Ma chi lo avrebbe detto che fra queste c’è anche qualcosa di molto simile alla
demenza? Un team di ricercatori guidati da Sandra Baez, psicologa
dell’Università Favaloro di Buenos Aires, ha pubblicato su Nature uno studio
secondo cui il terrorista, pur non essendo clinicamente uno psicopatico, ha
qualcosa che non va dal punto di vista neurologico. Più precisamente, ad
apparire “deviante” è il modo - simile a quello dei bambini o di chi soffre di
danni nella regione frontotemporale del cervello - in cui il terrorista formula
i suoi giudizi morali, . Nel corso del loro studio, i ricercatori hanno selezionato
66 ex-terroristi colombiani, colpevoli (in media) di 33 omicidi a testa, e
hanno sottoposto loro un questionario. Alle stesse domande hanno risposto due
gruppi di controllo, uno composto da incensurati e l’altro costituito da
assassini non legati al terrorismo. Il test ha misurato alcune caratteristiche
come il quoziente intellettivo, la capacità di riconoscere le emozioni delle
persone e il giudizio morale. In relazione a quest’ultimo aspetto, le “cavie”

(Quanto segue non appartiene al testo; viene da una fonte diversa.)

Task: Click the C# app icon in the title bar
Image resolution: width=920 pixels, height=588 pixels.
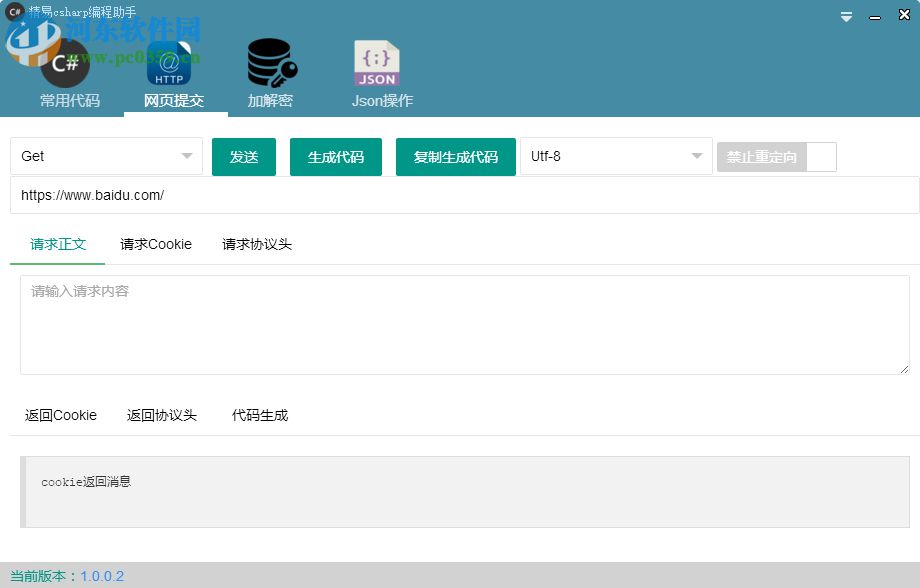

sono state messe di fronte a 24 scenari di violenza intenzionale o accidentale
e successivamente è stato chiesto loro di esprimere un giudizio in merito.
Quasi tutti i componenti dei due gruppi di controllo, come era prevedibile,
hanno fornito una valutazione morale in cui a prevalere sono le intenzioni
dell’azione piuttosto che i risultati. Ma per i terroristi è stato esattamente
l’inverso: per loro ciò che conta è l’esito finale nel giudizio etico delle
azioni compiute. Detentori di visioni utopiche che sono un pensiero fisso, per
loro uccidere degli innocenti è moralmente accettabile se l’azione va verso la
realizzazione di queste visioni. Tale prospettiva, precisa lo studio, è quella
che più ha discriminato i gruppi esaminati: una distorsione tipica della
mentalità terroristica. In sintesi, se l’azione contribuisce a raggiungere il
finale desiderato, allora è moralmente accettabile. Un modello etico che per i
ricercatori assomiglia molto a quello dei pazienti con patologie neurologiche
come la demenza frontotemporale.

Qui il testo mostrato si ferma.